● Task
Format the data below as a numbered list, omitting any blank lines.

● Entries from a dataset
^^^^
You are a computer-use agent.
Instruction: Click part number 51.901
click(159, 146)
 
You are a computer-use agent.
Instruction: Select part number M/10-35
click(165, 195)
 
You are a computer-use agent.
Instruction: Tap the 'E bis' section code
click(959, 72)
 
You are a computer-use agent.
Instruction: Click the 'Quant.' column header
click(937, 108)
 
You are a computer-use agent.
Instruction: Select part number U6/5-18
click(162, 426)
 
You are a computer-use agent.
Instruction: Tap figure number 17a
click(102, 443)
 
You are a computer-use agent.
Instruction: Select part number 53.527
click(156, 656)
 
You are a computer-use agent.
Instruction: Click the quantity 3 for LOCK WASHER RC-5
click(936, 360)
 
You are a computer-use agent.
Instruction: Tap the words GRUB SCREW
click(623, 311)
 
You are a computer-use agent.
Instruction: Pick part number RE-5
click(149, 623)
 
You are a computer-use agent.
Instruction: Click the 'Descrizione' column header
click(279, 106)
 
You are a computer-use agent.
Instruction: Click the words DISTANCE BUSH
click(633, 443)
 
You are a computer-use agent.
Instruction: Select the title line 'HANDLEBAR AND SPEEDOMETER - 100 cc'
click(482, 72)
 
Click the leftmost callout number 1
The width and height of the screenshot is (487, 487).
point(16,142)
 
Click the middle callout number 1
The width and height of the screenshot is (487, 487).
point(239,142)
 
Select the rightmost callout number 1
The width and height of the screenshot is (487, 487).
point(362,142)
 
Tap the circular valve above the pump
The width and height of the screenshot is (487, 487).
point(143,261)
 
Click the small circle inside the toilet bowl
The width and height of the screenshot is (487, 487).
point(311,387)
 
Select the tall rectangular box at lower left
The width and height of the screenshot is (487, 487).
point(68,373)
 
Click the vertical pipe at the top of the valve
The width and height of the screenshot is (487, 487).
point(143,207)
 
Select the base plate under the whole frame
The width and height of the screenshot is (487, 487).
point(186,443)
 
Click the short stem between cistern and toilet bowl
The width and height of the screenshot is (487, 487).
^^^^
● Full response
1. You are a computer-use agent.
2. Instruction: Click part number 51.901
3. click(159, 146)
4. You are a computer-use agent.
5. Instruction: Select part number M/10-35
6. click(165, 195)
7. You are a computer-use agent.
8. Instruction: Tap the 'E bis' section code
9. click(959, 72)
10. You are a computer-use agent.
11. Instruction: Click the 'Quant.' column header
12. click(937, 108)
13. You are a computer-use agent.
14. Instruction: Select part number U6/5-18
15. click(162, 426)
16. You are a computer-use agent.
17. Instruction: Tap figure number 17a
18. click(102, 443)
19. You are a computer-use agent.
20. Instruction: Select part number 53.527
21. click(156, 656)
22. You are a computer-use agent.
23. Instruction: Click the quantity 3 for LOCK WASHER RC-5
24. click(936, 360)
25. You are a computer-use agent.
26. Instruction: Tap the words GRUB SCREW
27. click(623, 311)
28. You are a computer-use agent.
29. Instruction: Pick part number RE-5
30. click(149, 623)
31. You are a computer-use agent.
32. Instruction: Click the 'Descrizione' column header
33. click(279, 106)
34. You are a computer-use agent.
35. Instruction: Click the words DISTANCE BUSH
36. click(633, 443)
37. You are a computer-use agent.
38. Instruction: Select the title line 'HANDLEBAR AND SPEEDOMETER - 100 cc'
39. click(482, 72)
40. Click the leftmost callout number 1
41. The width and height of the screenshot is (487, 487).
42. point(16,142)
43. Click the middle callout number 1
44. The width and height of the screenshot is (487, 487).
45. point(239,142)
46. Select the rightmost callout number 1
47. The width and height of the screenshot is (487, 487).
48. point(362,142)
49. Tap the circular valve above the pump
50. The width and height of the screenshot is (487, 487).
51. point(143,261)
52. Click the small circle inside the toilet bowl
53. The width and height of the screenshot is (487, 487).
54. point(311,387)
55. Select the tall rectangular box at lower left
56. The width and height of the screenshot is (487, 487).
57. point(68,373)
58. Click the vertical pipe at the top of the valve
59. The width and height of the screenshot is (487, 487).
60. point(143,207)
61. Select the base plate under the whole frame
62. The width and height of the screenshot is (487, 487).
63. point(186,443)
64. Click the short stem between cistern and toilet bowl
65. The width and height of the screenshot is (487, 487).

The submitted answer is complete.